Mosely earned a B.A. in mathematics and a B.S. in electrical engineering from the University of Illinois at Urbana-Champaign and a M.S. and Ph.D. in electrical engineering and computer science from the Massachusetts Institute of Technology. For her master's degree she developed algorithms for time-division multiple access (used in cell-phone technology). For her doctorate she developed flow-control algorithms for handling internet traffic. After finishing her degree, Mosely taught as a visiting lecturer for a year at the University of California, Berkeley in the EECS Department. Subsequently she worked at ICAD, Inc. from 1986 to 1999, developing geometric modeling algorithms for computer-aided design.

==Origami==

Mosely has created several, large, crowd sourced, origami projects with business cards, as well as many smaller business card models. In 1994 she invented a method for linking traditional business card cubes together into structures that could be very large. In 1995 she launched a project to construct a level 3 approximation to the fractal called the Menger Sponge using these cubes. The project was finished in 2005 with 66,048 cards folded and assembled by Mosely and about 200 volunteers.

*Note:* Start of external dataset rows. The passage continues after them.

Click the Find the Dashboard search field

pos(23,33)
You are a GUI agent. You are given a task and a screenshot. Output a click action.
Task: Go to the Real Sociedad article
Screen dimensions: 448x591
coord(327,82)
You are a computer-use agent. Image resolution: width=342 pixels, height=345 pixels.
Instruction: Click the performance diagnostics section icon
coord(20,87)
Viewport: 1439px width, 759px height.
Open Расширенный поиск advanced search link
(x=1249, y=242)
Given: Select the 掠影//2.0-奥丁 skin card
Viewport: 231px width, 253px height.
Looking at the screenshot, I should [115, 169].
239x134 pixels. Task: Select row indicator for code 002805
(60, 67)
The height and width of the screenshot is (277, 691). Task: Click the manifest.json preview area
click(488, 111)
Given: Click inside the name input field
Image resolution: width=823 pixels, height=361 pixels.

In 2008 she was commissioned by First Night Worcester (MA) to develop a project to be a part Worcester's New Year's Eve celebration. Worcester's Union Station was chosen as the model to be built. Mosely made a 3D computer model of the station, which was then developed into the resulting business card model. Several hundred Worcester school children assisted by student volunteers from Worcester Polytechnic Institute folded cubes and helped construct the finished model which incorporated over 60,000 cards.

In 2012, the University of Southern California Libraries commissioned Mosely to co-lead a project in conjunction with Margaret Wertheim, their resident Discovery Fellow, to engage hundreds members of the USC community in building the Mosely Snowflake Sponge, another fractal model, from approximately 49,000 business cards. The Mosely Snowflake Sponge, a member of the same family of fractals as the Menger Sponge, was discovered by Mosely in 2006 while she was exhibiting her model of that original fractal at Machine Project gallery in Los Angeles. The catalog for the Machine-Menger show was published as a small artist's book "A Field Guide to the Business Card Menger Sponge," co-written by Mosely and Wertheim, the exhibition curator. The texts and images of this book are available as an online exhibit at the Institute For Figuring.

Mosely has also developed mathematical techniques for designing and analyzing curved origami models such as her "Orb," "Bud," and "Sails." Sails is a tessellation piece created from a single sheet of white watercolor paper and made up of a repeating pattern of overlapping triangles that evokes billowing sails. In 2019-2020, "Sails" was on display at the Math Unfolded exhibition at the National Museum of Mathematics.

In 2007, Mosely began designing origami-like polyhedral models using egg cartons. She calls this technique "or-egg-ami." In 2012 one of these models was bronzed and gilded by sculptor Kevin Box with help from artist Dick Esterle. The completed sculpture, titled "Waxing Gibbous," was displayed at the Bridges Math Art Conference.